Updated on 07 June 2010

David Cameron warns in a speech today that government's debt problem is "even worse than we thought", as plans to reduce the record deficit are expected to affect Britain's "whole way of life". Channel 4 News live blog brings you the latest.

In a major speech on the economy the prime minister will say that the impact of the government spending cuts due to the debt problem will be "enormous" and could be felt for decades.

In a stark warning about the scale of Britain's debt Cameron will say that the proposed plans will "take the whole country with us" as the government begins to tackle the £156bn deficit. No one will escape the effects of the coalition's strategy to address the deficit, Cameron will say in a bid to persuade people of the need for "difficult decisions".

"The decisions we make will affect every single person in our country and the effects of those decisions will stay with us for years, perhaps decades to come," he is expected to say at an event in Milton Keynes.
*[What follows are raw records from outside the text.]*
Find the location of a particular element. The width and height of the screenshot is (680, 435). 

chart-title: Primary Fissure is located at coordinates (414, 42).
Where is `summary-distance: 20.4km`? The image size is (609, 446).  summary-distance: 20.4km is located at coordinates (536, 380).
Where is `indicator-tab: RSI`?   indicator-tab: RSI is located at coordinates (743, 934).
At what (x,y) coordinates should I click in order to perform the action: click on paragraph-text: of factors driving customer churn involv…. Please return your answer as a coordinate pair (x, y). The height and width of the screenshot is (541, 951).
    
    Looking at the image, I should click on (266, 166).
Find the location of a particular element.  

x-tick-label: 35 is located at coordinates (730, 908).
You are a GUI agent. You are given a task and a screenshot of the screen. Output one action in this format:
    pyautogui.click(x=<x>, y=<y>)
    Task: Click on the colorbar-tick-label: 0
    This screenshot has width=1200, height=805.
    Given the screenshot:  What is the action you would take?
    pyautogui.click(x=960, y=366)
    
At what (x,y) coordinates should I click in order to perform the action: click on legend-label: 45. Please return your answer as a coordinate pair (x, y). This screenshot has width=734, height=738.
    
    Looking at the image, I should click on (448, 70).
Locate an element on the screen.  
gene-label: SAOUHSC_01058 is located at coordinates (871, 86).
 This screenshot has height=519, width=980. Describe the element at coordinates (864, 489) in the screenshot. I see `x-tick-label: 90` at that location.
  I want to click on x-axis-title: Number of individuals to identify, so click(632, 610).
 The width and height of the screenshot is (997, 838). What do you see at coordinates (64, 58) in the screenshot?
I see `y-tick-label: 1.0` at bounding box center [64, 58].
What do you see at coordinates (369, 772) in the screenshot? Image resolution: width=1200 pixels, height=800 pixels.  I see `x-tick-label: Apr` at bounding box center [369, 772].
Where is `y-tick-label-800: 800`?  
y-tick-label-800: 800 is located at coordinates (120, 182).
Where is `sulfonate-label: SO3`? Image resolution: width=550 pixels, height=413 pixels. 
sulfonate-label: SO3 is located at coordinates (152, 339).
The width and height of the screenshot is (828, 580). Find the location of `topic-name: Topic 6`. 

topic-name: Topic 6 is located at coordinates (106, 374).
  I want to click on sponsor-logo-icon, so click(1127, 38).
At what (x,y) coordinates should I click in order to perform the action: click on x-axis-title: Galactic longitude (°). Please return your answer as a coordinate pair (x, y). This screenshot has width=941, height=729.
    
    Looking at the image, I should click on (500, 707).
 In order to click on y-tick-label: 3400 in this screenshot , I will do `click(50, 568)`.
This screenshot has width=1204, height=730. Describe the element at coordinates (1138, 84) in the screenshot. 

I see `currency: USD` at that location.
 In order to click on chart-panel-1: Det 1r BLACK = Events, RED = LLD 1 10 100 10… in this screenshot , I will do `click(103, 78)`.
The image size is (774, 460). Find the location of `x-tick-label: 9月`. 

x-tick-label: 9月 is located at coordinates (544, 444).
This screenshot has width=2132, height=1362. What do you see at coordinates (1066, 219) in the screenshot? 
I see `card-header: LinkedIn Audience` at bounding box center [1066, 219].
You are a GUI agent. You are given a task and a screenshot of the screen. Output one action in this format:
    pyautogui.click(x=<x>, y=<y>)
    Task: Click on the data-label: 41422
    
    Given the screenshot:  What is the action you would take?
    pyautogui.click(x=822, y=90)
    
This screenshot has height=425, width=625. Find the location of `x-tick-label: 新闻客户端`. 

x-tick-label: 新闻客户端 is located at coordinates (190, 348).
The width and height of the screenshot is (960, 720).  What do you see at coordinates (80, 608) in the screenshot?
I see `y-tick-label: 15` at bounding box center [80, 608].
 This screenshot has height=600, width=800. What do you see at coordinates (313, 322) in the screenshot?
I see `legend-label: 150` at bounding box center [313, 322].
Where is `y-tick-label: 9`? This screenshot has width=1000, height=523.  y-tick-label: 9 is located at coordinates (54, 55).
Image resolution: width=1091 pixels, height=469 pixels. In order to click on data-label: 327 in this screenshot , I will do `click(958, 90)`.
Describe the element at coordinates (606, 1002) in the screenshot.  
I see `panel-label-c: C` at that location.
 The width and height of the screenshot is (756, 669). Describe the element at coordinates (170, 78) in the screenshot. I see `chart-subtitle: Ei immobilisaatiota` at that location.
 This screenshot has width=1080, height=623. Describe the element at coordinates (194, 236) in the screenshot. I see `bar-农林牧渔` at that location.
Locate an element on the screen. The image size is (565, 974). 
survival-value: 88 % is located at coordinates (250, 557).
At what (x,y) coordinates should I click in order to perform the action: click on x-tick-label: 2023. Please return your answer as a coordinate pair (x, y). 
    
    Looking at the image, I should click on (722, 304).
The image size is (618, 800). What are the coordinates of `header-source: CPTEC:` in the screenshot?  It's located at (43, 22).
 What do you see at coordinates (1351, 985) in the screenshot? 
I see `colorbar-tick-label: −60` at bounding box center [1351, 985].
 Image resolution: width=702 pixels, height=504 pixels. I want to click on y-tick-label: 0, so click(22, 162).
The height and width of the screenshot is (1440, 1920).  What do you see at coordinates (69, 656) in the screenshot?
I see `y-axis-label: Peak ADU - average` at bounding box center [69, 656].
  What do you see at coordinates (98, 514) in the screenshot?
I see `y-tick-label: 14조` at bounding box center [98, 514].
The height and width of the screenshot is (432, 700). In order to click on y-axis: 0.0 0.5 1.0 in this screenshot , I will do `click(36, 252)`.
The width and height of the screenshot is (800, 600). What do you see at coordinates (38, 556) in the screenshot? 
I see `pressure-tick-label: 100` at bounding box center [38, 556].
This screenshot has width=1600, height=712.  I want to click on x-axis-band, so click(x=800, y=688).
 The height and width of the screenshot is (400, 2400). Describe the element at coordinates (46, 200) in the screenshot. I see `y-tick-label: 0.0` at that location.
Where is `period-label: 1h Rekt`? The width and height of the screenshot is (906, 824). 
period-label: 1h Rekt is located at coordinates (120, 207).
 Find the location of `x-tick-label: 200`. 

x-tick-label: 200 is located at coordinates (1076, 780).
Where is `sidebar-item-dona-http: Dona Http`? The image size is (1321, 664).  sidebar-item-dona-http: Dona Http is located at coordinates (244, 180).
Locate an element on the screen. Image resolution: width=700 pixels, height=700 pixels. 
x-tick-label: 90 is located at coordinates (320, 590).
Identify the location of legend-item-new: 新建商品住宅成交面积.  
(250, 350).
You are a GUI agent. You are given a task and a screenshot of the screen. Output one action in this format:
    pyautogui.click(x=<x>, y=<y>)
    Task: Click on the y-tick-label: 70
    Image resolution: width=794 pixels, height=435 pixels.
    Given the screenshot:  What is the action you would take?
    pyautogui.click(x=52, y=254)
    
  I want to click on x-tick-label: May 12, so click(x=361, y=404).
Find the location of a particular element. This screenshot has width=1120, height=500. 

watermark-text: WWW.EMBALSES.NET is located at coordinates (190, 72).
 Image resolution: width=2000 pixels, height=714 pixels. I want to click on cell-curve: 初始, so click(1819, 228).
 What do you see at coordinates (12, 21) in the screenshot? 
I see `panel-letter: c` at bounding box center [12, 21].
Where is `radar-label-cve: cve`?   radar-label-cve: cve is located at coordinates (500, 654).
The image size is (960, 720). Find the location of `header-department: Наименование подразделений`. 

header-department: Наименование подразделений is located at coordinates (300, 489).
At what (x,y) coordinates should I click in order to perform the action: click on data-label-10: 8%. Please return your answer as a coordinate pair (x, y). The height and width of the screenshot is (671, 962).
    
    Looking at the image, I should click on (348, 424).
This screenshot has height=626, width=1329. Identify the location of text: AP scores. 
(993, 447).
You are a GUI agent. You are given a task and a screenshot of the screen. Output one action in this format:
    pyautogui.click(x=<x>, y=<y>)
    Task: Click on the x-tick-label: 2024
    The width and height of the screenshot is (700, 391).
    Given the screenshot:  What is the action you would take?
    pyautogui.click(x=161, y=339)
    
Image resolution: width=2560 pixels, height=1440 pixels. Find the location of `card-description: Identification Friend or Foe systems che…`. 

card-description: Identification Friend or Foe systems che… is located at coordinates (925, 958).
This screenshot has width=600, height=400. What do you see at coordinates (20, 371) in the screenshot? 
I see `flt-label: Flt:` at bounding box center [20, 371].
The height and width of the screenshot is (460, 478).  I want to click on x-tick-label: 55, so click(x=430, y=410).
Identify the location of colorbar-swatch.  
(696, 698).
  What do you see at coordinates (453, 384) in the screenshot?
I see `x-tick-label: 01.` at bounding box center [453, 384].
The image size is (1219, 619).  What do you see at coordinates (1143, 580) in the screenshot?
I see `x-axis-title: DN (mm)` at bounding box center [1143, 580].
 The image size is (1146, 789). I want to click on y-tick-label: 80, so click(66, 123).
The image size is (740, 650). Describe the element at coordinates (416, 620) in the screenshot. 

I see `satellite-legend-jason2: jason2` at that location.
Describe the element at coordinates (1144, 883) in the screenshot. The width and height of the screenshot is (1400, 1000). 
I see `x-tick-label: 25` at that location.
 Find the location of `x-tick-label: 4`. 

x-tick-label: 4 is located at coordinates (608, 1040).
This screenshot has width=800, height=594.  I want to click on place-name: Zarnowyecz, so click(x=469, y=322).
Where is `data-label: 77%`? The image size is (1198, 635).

"It is precisely because these decisions are so momentous, because they will have such enormous implications, and because we cannot afford either to duck them or to get them wrong that I want to make sure we go about the urgent task of cutting our deficit in a way that is open, responsible and fair.

"I have said before that as we deal with the debt crisis we must take the whole country with us - and I mean it."

His comments come as ministers prepare for an emergency budget due to be delivered by Chancellor George Osborne on 22 June.

Osborne and Danny Alexander, the new Chief Secretary to the Treasury, will on Tuesday publish the principles meant to underpin both the Budget and the spending review which will come later in the year.

Nick Clegg, the Liberal Democrat deputy prime minister, has insisted that the plans would not mark a return to Thatcherism.

The prime minister himself will set out why the government needs to take "painful" measures, saying the debt problem facing the government is "even worse than we thought" and the implications could be "more critical than we feared".

The government's new Office of Budgetary Responsibility is expected to downgrade Labour's forecast of 3 per cent growth next year. 

In an interview with The Sunday Times, Cameron suggested that high welfare and public sector pay bills were high on the government's list for cuts. Child tax credits for better-off families are expected to be curbed.

Capital gains tax is likely to rise, although there is speculation that there could be generous exemptions for certain groups of people, including entrepreneurs and pensioners, after opposition from Tory right-wingers.

Ministers have steadfastly refused to rule out a rise in VAT, from its current level of 17.5 per cent. However, the government wants the bulk of its savings to be made by reducing current expenditure rather than raising taxes.